O dólar comercial fechou nesta terça-feira (2) atingindo a marca de R$ 5,665, representando um aumento de 0,22%. A moeda norte-americana encontra-se no seu nível mais alto desde janeiro de 2022, acumulando uma alta de 16,8% somente em 2024.
Além dos fatores externos, questões internas também têm impactado na valorização do dólar. A expectativa em relação às medidas de corte de gastos anunciadas pelo governo para o orçamento de 2025 e o contingenciamento de verbas públicas neste ano têm contribuído para aumentar a desconfiança do mercado em relação à capacidade do governo em cumprir o novo arcabouço fiscal.
O cenário político também tem impulsionado a alta do dólar, com a queda de braço entre os grandes bancos e instituições financeiras para influenciar na escolha do próximo presidente do Banco Central. A professora de economia política da UFRJ, Maria Malta, destaca que esse jogo político pré-eleitoral, em meio ao avanço da extrema-direita global, tem como objetivo aumentar ainda mais o poder e a riqueza do setor financeiro.
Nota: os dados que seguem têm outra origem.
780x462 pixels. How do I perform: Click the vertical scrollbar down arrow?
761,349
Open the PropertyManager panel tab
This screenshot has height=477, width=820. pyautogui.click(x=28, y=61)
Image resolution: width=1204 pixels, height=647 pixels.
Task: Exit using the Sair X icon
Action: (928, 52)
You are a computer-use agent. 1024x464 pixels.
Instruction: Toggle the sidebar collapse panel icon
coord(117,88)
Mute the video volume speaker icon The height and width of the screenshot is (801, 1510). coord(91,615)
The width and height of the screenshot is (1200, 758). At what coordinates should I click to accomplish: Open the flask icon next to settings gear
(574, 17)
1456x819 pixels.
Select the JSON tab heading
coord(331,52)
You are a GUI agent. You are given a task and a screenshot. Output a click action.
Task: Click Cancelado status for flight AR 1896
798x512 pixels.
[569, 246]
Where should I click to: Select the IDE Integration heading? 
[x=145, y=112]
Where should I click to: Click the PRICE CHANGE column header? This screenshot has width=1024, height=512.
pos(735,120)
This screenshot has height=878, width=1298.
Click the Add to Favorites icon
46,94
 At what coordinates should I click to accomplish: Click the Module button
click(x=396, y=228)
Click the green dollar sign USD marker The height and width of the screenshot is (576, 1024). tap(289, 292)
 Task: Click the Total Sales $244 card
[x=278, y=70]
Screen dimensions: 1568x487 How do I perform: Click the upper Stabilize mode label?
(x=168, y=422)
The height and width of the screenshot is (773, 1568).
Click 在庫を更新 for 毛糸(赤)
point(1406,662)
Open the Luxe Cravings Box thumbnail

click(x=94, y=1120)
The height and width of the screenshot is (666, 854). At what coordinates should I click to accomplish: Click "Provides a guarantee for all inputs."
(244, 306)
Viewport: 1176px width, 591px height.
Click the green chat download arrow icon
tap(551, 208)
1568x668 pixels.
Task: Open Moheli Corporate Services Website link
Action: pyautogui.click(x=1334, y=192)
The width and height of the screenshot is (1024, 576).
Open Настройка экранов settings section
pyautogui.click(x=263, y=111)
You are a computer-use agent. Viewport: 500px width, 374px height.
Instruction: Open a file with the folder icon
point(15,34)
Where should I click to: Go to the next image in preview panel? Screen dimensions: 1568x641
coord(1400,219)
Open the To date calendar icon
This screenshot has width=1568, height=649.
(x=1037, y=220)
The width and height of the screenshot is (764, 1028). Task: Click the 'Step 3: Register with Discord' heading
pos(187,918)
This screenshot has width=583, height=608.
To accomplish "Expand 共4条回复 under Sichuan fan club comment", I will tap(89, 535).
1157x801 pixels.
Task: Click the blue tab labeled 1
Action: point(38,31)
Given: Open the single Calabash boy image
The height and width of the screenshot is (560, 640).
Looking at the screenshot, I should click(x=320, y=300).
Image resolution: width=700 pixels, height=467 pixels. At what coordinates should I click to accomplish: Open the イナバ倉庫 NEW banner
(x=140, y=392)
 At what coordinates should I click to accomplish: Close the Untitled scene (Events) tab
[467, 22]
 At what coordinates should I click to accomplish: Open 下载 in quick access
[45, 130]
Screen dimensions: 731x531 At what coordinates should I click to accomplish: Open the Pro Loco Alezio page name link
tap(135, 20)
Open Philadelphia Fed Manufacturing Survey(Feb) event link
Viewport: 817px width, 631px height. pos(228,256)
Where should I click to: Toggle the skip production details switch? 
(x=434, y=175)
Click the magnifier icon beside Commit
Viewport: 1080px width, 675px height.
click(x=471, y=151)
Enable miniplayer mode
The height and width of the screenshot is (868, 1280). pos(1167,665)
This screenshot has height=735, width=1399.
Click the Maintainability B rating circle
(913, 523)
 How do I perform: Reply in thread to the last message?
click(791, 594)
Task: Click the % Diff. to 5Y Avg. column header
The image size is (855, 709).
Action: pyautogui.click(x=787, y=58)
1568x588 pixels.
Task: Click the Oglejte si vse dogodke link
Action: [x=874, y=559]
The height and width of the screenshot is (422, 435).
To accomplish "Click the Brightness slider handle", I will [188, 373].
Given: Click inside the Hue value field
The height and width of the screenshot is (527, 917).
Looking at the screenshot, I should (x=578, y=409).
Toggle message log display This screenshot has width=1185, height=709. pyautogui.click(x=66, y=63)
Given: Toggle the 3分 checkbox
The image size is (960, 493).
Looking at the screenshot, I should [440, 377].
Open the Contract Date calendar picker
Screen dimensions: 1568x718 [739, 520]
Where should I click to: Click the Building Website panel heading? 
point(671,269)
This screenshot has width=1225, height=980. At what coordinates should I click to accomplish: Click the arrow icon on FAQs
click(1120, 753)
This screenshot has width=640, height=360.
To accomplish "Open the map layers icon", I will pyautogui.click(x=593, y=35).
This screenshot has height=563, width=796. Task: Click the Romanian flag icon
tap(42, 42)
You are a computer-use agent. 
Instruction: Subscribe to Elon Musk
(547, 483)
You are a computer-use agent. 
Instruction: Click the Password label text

No entanto, a desvalorização do real pode beneficiar a estrutura econômica brasileira, impulsionando as exportações e reduzindo os custos internos da dívida pública.
Diante desse panorama complexo, a alta do dólar no Brasil tem sido objeto de análise e debate entre especialistas e economistas, que avaliam os impactos e tentam antecipar os possíveis desdobramentos dessa escalada.